Understanding how habits are formed in the brain is critical in developing strategies to change them, researchers say.

Changing habits

If there’s a certain habit you’d like to change or create, say, getting up earlier, drinking more water, or reading more — good news, you don’t need to understand neuroscience to get going. All it takes, according to researchers from Warwick, Princeton, and Brown Universities, is repetition. The authors of the study created a model using digital rats that shows forming habits depends more on how often you perform an action rather than how much satisfaction you get from it.

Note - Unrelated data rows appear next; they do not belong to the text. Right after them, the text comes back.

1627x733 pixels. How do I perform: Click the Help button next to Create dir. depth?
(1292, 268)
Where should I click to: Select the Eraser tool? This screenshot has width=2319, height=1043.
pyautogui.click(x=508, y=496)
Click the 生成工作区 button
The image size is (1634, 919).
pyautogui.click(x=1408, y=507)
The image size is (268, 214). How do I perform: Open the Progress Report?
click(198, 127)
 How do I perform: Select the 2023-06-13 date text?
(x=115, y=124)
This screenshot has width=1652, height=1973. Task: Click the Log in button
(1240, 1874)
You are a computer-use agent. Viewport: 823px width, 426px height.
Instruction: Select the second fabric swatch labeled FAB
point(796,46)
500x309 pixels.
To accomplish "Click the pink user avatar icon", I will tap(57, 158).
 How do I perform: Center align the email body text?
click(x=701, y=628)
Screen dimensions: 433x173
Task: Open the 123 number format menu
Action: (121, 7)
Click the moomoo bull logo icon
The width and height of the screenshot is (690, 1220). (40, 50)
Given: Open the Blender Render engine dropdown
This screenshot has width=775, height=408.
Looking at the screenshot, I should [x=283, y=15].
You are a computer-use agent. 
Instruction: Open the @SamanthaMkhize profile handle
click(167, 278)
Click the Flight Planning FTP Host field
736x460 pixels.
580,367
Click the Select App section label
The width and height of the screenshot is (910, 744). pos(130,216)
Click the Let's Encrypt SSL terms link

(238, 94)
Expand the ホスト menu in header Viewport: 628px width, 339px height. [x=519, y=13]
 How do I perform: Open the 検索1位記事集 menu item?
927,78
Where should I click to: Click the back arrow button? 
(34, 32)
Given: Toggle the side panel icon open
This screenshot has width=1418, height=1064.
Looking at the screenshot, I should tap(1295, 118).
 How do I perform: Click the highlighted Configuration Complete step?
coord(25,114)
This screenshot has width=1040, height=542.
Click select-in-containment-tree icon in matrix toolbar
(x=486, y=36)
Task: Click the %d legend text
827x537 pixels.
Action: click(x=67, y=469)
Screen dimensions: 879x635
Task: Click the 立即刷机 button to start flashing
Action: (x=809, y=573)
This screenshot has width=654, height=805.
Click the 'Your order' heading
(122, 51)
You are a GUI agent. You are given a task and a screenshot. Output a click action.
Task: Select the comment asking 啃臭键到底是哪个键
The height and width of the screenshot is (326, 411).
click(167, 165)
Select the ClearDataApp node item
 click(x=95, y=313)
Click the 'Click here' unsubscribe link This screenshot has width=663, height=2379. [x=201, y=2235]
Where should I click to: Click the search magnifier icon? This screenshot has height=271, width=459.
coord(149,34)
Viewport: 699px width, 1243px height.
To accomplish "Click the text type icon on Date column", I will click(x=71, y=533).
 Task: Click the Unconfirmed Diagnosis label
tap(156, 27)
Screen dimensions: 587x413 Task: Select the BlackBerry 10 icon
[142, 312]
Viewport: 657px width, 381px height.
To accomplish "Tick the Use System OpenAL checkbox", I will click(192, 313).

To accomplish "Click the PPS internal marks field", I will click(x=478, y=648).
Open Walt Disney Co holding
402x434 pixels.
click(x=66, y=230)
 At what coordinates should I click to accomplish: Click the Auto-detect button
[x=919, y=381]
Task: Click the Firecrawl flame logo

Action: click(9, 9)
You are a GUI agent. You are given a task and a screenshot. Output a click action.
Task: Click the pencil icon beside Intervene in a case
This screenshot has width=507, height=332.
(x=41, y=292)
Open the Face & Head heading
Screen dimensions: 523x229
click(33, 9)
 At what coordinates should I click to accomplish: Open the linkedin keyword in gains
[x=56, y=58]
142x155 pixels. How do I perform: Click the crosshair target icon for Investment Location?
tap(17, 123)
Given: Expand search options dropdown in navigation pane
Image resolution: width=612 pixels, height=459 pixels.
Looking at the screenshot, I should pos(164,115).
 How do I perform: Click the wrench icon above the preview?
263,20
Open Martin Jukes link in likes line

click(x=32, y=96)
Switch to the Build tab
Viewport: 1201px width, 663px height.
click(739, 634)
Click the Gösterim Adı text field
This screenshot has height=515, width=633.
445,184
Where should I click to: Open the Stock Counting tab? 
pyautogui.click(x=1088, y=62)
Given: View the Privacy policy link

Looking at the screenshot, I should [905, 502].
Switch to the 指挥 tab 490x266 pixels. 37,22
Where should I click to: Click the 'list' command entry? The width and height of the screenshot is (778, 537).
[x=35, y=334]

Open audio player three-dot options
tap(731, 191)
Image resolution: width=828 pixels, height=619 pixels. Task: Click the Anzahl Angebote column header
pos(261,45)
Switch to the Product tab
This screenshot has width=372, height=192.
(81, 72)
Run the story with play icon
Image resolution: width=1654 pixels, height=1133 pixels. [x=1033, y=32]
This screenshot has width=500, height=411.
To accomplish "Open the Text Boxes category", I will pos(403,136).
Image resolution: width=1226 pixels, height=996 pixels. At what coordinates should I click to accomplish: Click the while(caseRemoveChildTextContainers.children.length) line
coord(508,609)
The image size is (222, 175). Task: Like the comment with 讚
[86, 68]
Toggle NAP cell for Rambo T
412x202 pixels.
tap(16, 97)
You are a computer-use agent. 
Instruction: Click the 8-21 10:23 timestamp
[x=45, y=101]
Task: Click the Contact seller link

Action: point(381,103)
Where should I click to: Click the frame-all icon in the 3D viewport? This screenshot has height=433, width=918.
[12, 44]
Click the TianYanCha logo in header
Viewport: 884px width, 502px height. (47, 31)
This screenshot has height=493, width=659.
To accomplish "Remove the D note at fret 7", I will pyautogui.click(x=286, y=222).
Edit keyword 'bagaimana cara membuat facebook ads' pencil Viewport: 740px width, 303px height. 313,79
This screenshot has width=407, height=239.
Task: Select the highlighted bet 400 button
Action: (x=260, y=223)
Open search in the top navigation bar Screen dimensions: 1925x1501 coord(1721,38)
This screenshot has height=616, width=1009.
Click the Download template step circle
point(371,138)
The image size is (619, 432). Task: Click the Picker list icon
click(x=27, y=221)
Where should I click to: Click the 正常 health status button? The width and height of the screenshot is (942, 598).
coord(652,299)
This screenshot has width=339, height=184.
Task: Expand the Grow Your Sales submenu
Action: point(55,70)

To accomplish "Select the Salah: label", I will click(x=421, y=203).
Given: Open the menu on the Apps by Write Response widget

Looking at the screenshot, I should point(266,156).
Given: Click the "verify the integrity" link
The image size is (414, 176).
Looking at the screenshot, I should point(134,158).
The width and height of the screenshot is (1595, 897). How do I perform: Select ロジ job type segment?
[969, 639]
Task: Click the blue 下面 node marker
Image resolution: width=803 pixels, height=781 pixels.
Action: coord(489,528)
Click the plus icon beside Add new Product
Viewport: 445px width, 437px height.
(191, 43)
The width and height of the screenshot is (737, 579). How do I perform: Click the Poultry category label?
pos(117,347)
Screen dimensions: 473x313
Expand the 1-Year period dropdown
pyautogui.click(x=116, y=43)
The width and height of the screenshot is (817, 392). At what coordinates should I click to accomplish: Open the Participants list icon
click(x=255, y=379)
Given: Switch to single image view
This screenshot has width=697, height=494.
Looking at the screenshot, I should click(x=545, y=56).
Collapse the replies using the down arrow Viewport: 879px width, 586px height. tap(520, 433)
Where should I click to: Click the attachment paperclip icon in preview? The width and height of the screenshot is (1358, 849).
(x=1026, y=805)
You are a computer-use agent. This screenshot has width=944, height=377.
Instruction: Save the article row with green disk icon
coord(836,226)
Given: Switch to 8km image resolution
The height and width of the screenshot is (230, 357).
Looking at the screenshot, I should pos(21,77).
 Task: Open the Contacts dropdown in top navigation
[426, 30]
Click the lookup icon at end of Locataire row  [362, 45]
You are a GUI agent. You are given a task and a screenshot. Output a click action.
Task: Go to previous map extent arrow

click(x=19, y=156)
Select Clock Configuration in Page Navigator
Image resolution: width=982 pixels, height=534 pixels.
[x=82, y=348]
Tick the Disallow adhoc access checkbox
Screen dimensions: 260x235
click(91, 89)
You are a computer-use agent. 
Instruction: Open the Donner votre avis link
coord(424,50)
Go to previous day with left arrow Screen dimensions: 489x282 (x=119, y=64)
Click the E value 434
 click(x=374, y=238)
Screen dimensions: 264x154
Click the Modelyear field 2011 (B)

“Psychologists have been trying to understand what drives our habits for over a century, and one of the recurring questions is how much habits are a product of what we want versus what we do,” said study co-author Dr. Amitai Shenhav, assistant professor in Brown University’s department of Cognitive, Linguistic, and Psychological Sciences. “Our model helps to answer that by suggesting that habits themselves are a product of our previous actions, but in certain situations those habits can be supplanted by our desire to get the best outcome.”

Abstract:

Habits form a crucial component of behavior. In recent years, key computational models have conceptualized habits as arising from model-free reinforcement learning mechanisms, which typically select between available actions based on the future value expected to result from each. Traditionally, however, habits have been understood as behaviors that can be triggered directly by a stimulus, without requiring the animal to evaluate expected outcomes. Here, we develop a computational model instantiating this traditional view, in which habits develop through the direct strengthening of recently taken actions rather than through the encoding of outcomes. We demonstrate that this model accounts for key behavioral manifestations of habits, including insensitivity to outcome devaluation and contingency degradation, as well as the effects of reinforcement schedule on the rate of habit formation. The model also explains the prevalent observation of perseveration in repeated-choice tasks as an additional behavioral manifestation of the habit system. We suggest that mapping habitual behaviors onto value-free mechanisms provides a parsimonious account of existing behavioral and neural data. This mapping may provide a new foundation for building robust and comprehensive models of the interaction of habits with other, more goal-directed types of behaviors and help to better guide research into the neural mechanisms underlying control of instrumental behavior more generally.